*** Block opens ***

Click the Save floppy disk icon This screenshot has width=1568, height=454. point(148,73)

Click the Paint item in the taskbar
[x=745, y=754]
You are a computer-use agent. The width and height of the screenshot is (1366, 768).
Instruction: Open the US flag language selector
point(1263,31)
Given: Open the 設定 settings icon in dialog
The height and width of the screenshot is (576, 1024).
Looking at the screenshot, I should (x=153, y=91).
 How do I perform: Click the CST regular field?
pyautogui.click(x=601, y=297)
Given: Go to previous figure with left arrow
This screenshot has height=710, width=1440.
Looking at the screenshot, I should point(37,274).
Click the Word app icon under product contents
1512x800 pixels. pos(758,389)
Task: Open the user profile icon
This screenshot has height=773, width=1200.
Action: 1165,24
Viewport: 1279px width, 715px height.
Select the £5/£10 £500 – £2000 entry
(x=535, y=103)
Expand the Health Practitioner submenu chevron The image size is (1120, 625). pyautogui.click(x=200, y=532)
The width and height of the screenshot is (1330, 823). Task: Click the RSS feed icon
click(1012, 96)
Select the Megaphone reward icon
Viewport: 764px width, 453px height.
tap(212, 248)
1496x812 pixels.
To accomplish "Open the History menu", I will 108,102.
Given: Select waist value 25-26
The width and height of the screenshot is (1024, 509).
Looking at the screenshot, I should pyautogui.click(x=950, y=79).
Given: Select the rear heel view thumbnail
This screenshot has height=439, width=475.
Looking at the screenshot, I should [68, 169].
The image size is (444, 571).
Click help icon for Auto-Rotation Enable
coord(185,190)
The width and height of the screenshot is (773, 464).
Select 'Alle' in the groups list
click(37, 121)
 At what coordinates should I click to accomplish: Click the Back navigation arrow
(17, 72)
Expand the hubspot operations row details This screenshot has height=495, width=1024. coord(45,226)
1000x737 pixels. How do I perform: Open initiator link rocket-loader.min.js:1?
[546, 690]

*** Block closes ***

§ **EXERCISE**: Extract exactly and only the lines above from the line containing "The height and" through the line containing "Task: Open the user profile icon", both end lines included.

§ **ANSWER TO THIS TASK**:
The height and width of the screenshot is (576, 1024).
Looking at the screenshot, I should (x=153, y=91).
 How do I perform: Click the CST regular field?
pyautogui.click(x=601, y=297)
Given: Go to previous figure with left arrow
This screenshot has height=710, width=1440.
Looking at the screenshot, I should point(37,274).
Click the Word app icon under product contents
1512x800 pixels. pos(758,389)
Task: Open the user profile icon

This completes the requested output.